Home / O'Callaghan, E.B., ed. The Documentary History of the State of New York, Vol. II. Albany: Weed, Parsons and Co., 1849. / Passage

Documentary History of the State of New York, Vol. II

O'Callaghan, E.B., ed. The Documentary History of the State of New York, Vol. II. Albany: Weed, Parsons and Co., 1849. 301 words

I went first to Albany, from thence to Schenectada, about Sixteen miles ; this has been a very considerable place of trade, but is now falling to decay : It was supported by the Indian traders ; but this business is so arrested by traders far in the. country, that very little of it reached so far down : it Stands upon the Mohawk river, about 9 miles above the Falls, called the Cohoes ; but this I take to be the Indian name for Falls : Its chief business is to receive the merchandize from Albany, and put it into batteaux, to go up the river, and forward to Albany Such produce of the back country as is sent to market. After leaving Schenectada, I travelled over a most beautiful country of eighty miles to Fort Schuyler, where I forded the Mohawk : This extent was the scene of British and Savage cruelty, during the late war, and they did not cease, while anything remained to destroy.

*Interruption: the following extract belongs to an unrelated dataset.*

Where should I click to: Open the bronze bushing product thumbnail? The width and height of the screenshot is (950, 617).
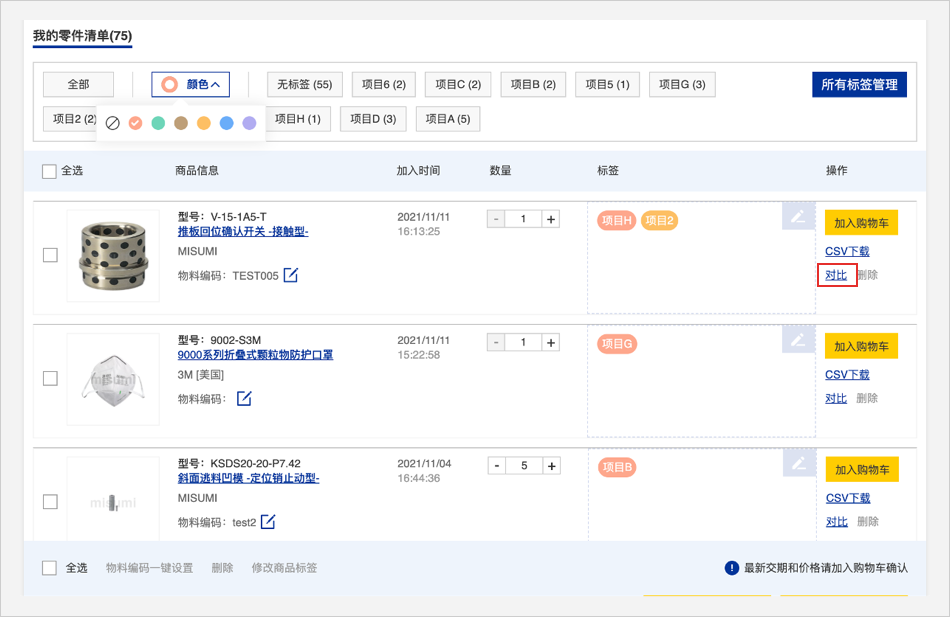[113, 255]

What a contrast now ! every house and barn rebuilt, the pastures crowded with cattle. Sheep, &c. and the lap of Ceres full. Most of the land on each Side of the Mohawk river, is a rich flat highly cultivated with every species of grain, the land on each side the flats, rising in agreeable Slopes ; this, added to the view of a fme river passing through the whole, gives the beholder the most pleasing Sensations imaginable.

I passed next through Whitestown. It would appear to you, my friend, on hearing the relation of events in the vrestern country, that the whole was fable ; and if you were placed in Whitestown, or Clinton, ten miles west from Fort Schuyler, and see the progress of improvement, you would believe it enchanted ground.